Pasajeros entre palabras fugaces:/ Amontonen sus fantasías en una fosa abandonada y váyanse,/ Devuelvan las manecillas del tiempo a la ley del becerro de oro/ O al horario musical del revólver/ Porque aquí tenemos lo que a ustedes no les gusta. Váyanse./ Y tenemos lo que no les pertenece:/ Una patria y un pueblo desangrándose,/ Un país útil para el olvido y para el recuerdo.
La literatura nos puede adiestrar para llorar a los que no somos nosotros o no son los nuestros, decía. Nos ayuda entender en sus dimensiones complejas y mínimas al otro. Mario Vargas Llosa, Orhan Pamuk, J. M. Coetzee, Herta Müller, Seamus Heaney, José Saramago –Premios Nobel de literatura todos los anteriores, por lo que valga-; Alessandro Baricco, John Le Carré, Phillip Roth, Eduardo Galeano, Juan Gelman, Günter Grass, Ian McEwan, Javier Cercas, David Grossman, Amos Oz (judíos estos dos últimos) son sólo algunos de los escritores e intelectuales que se han pronunciado abiertamente contra las viles y soeces medidas del estado de Israel que, paradójicamente, reproduce los métodos de exterminio de los que su pueblo fue objeto en la Alemania nazi. La poesía de Mahmud Darwish no es sólo una muestra excelsa de las posibilidades líricas del lenguaje, sino uno de los ejemplos de combatividad, dignidad y valor más loables en la historia de la cultura humana. Darwish nos prueba que, más allá del poder milagroso de la palabra, la literatura es un registro de la memoria histórica y un digno ejercicio de lo que de humano hay en nosotros.

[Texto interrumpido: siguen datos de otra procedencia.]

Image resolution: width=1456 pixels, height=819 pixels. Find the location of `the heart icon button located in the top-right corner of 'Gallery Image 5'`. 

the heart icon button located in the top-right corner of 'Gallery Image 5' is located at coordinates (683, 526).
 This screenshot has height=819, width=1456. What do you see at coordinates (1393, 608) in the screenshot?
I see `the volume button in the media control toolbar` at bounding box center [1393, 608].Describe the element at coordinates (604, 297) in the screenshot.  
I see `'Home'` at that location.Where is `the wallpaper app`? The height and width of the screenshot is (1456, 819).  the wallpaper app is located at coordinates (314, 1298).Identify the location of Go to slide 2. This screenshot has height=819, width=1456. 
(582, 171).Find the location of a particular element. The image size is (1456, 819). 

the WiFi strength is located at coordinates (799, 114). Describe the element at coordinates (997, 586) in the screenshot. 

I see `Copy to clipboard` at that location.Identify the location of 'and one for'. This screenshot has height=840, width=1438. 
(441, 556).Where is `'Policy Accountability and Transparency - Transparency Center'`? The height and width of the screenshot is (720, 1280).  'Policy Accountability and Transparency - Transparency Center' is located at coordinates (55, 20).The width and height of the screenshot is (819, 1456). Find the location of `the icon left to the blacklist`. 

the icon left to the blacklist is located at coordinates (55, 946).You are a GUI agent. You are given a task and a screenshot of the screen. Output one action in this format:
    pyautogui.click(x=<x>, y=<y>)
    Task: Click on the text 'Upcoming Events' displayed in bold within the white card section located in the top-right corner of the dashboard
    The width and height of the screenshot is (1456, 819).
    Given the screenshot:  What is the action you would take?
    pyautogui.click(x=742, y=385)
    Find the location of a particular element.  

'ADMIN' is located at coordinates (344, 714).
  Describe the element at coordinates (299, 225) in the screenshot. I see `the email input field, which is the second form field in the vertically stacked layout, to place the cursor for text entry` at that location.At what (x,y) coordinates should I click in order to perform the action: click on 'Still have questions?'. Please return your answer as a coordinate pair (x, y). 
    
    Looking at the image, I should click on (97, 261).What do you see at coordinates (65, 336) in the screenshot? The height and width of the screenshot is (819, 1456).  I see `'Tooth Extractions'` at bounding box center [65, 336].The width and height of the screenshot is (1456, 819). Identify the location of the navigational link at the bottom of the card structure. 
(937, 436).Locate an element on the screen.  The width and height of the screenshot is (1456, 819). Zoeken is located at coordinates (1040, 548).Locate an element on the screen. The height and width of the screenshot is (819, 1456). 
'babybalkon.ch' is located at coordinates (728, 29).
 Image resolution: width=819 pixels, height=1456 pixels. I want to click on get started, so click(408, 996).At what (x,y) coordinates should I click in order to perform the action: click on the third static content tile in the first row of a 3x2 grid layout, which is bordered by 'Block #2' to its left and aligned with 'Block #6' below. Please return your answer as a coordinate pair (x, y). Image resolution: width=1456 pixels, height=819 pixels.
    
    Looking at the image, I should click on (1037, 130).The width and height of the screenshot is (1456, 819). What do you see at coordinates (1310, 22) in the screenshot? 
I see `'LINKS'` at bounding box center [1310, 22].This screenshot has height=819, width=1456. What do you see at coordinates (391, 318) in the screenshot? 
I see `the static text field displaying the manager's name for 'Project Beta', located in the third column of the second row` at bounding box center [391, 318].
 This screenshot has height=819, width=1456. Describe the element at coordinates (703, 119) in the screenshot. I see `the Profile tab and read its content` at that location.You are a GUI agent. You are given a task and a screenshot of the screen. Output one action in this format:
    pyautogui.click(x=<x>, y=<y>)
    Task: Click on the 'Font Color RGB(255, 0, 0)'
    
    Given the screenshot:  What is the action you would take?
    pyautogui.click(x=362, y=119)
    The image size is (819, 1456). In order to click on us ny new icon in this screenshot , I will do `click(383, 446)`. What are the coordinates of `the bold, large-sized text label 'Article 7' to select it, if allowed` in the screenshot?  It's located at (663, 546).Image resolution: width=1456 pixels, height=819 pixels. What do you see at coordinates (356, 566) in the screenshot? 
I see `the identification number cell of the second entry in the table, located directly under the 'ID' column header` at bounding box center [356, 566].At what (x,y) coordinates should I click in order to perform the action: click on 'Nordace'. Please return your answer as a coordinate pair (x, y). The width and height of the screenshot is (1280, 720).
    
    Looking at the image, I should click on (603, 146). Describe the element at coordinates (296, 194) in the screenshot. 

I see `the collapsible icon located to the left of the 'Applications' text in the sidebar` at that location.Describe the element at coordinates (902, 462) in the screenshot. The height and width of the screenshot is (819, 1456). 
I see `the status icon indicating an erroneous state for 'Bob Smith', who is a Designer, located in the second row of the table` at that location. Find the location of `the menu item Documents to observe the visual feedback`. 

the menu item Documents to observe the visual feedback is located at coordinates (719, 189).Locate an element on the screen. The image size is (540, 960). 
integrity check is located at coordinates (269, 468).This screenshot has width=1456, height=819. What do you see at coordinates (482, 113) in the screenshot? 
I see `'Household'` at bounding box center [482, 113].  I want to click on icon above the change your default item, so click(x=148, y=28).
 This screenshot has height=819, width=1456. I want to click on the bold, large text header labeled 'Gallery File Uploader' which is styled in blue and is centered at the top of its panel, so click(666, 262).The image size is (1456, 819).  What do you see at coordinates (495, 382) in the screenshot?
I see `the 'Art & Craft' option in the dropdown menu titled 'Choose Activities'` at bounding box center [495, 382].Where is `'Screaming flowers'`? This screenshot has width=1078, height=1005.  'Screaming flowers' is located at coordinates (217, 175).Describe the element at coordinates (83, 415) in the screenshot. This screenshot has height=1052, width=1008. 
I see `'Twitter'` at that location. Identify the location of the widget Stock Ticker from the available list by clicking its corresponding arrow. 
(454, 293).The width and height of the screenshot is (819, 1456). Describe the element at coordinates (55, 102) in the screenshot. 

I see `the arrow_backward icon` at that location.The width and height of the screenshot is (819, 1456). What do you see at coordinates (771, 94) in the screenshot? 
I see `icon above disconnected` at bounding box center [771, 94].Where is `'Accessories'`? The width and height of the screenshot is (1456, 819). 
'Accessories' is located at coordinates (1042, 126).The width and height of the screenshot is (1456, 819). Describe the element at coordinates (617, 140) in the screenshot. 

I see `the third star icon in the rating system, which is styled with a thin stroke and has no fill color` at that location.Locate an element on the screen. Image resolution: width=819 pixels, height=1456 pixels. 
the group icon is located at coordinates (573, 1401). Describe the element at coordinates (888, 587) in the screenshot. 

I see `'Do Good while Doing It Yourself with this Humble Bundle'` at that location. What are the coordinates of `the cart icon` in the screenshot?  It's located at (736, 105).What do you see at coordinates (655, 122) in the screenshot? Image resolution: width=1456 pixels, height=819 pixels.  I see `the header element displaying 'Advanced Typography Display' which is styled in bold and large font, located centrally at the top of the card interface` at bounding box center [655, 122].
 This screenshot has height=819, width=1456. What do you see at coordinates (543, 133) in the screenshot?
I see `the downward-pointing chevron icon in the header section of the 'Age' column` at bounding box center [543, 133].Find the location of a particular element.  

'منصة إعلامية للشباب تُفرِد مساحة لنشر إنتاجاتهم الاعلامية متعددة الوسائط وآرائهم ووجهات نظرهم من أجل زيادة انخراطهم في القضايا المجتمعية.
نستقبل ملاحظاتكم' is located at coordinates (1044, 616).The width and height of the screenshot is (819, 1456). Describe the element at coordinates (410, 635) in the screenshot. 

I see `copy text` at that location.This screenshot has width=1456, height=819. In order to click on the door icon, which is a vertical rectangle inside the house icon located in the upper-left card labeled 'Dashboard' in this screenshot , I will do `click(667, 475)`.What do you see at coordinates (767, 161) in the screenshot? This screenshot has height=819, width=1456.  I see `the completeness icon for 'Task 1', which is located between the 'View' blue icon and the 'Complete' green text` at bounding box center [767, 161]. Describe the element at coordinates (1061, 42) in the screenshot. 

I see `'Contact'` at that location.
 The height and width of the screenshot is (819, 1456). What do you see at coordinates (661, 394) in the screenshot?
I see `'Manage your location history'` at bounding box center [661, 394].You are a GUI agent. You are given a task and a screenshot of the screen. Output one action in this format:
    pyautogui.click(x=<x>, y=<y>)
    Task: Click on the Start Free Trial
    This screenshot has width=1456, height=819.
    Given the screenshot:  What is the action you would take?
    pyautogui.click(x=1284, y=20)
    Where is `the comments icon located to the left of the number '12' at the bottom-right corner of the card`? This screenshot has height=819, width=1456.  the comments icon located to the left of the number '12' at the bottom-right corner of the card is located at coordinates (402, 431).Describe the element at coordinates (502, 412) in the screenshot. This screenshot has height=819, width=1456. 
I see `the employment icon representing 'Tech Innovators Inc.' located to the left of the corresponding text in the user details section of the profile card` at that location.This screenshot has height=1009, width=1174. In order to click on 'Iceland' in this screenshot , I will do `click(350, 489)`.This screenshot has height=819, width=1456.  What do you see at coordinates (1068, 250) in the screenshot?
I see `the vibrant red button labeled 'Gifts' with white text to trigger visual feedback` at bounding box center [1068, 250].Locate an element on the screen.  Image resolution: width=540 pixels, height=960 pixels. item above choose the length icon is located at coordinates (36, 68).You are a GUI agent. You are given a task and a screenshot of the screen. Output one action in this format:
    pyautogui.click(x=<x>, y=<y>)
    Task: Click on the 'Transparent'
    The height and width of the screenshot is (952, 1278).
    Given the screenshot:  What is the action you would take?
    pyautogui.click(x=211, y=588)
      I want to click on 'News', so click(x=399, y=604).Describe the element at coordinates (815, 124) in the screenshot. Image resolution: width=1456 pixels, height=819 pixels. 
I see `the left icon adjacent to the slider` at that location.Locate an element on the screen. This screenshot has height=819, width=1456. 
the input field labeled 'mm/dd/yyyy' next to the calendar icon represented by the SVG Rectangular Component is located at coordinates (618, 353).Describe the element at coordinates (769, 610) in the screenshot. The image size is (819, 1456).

Pasajeros entre palabras fugaces:/ Es hora de que se marchen./ Quédense donde quieran, pero no entre nosotros./ Es hora de que se vayan/ A morir donde quieran, pero no entre nosotros/ Porque tenemos trabajo en nuestra tierra/ Y aquí tenemos el pasado,/ La voz inicial de la vida,/ Y tenemos el presente y el futuro,/ Aquí tenemos esta vida y la otra. Váyanse de nuestra tierra,/ De nuestro suelo, de nuestro mar,/ De nuestro trigo, de nuestra sal, de nuestras heridas,/ De todo... váyanse/ De los recuerdos de la memoria./ Pasajeros entre palabras fugaces.